La richiesta di sicurezza sui trasporti non è un’opzione, ma un imperativo etico e un diritto inalienabile di ogni cittadino.
Il recente, tragico incidente ferroviario in Spagna, con le sue conseguenze devastanti, ci riporta con forza alla mente una ferita ancora aperta: il deragliamento del treno a Pioltello del 25 gennaio 2018.
Due eventi separati da una distanza geografica, ma uniti da un denominatore comune: la vulnerabilità umana di fronte alla fragilità dei sistemi che dovrebbero garantirci la mobilità.
Quel giorno, Pioltello fu teatro di una sciagura che ha segnato profondamente la comunità.
Tre vite spezzate, decine di persone ferite, un intero territorio sconvolto.
Il ricordo dell’angoscia, del dolore, della paura, è ancora vivido.
La sindaca Ivonne Cosciotti, testimone diretta di quella tragedia, evoca con commozione l’efficienza e la professionalità dei soccorritori – vigili del fuoco, carabinieri, polizia locale, Protezione Civile, psicologi – che, in un contesto di caos e sofferenza, hanno operato con competenza e umanità.
La loro prontezza e la loro dedizione hanno contribuito a lenire il dolore e a gestire l’emergenza, mitigando le conseguenze di un evento catastrofico.
Il memoriale del 25 gennaio, che si terrà sul binario 1 alle 9:00, rappresenta un momento di riflessione e di omaggio alle vittime, un’occasione per rinnovare l’impegno a prevenire simili tragedie.
La deposizione di una corona di fiori simboleggia il rispetto per coloro che hanno perso la vita e la vicinanza ai loro familiari.
L’inchiesta giudiziaria, tuttavia, lascia un senso di incompiutezza.
Un solo condannato e otto assolti sollevano interrogativi sulla responsabilità collettiva e sulla necessità di un’analisi più approfondita delle cause che hanno portato alla catastrofe.
Non si tratta solo di individuare i colpevoli, ma di comprendere le dinamiche sistemiche che possono favorire il verificarsi di guasti e negligenze.
L’incidente di Pioltello, come quello spagnolo, ci invita a interrogarci sulla qualità delle infrastrutture, sulla manutenzione, sulla formazione del personale, sulla gestione della sicurezza.
Non possiamo accontentarci di misure superficiali o di rimedi occasionali.

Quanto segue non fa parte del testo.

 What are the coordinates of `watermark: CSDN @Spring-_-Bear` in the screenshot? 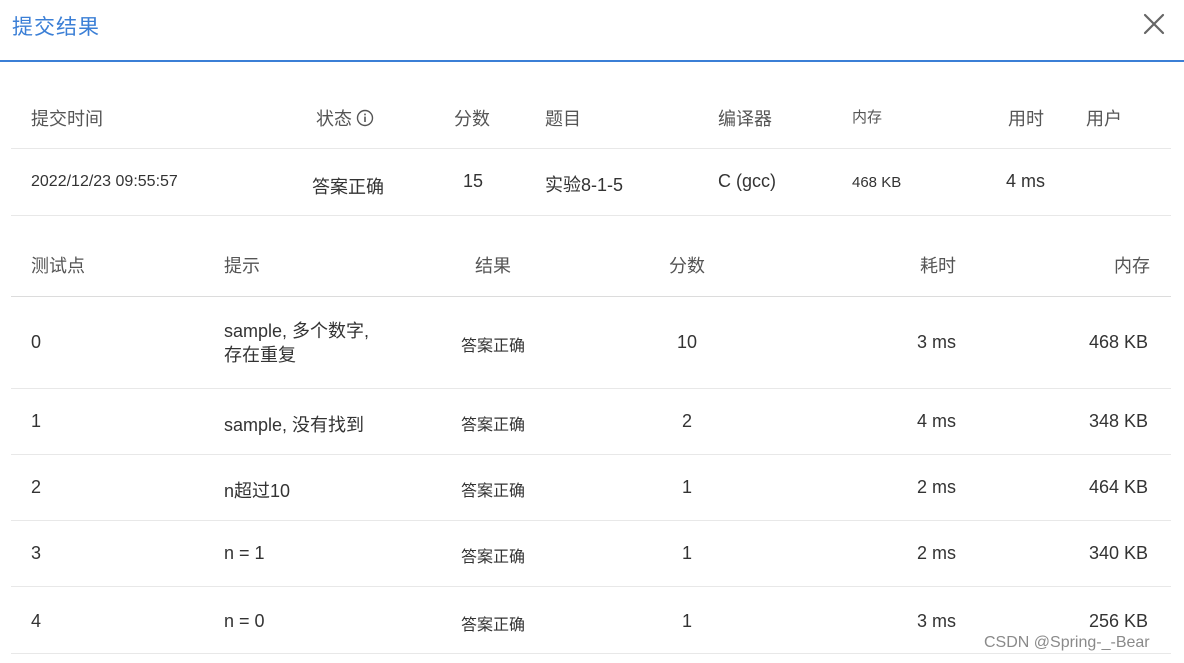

È necessario un approccio olistico e proattivo, che metta al centro la tutela della vita umana e la garanzia della mobilità sicura e sostenibile.
La sicurezza dei trasporti non è un costo, ma un investimento nel futuro, un diritto fondamentale che deve essere tutelato con rigore e determinazione.
È un dovere verso coloro che ogni giorno si affidano ai mezzi pubblici per andare al lavoro, per viaggiare, per scoprire il mondo.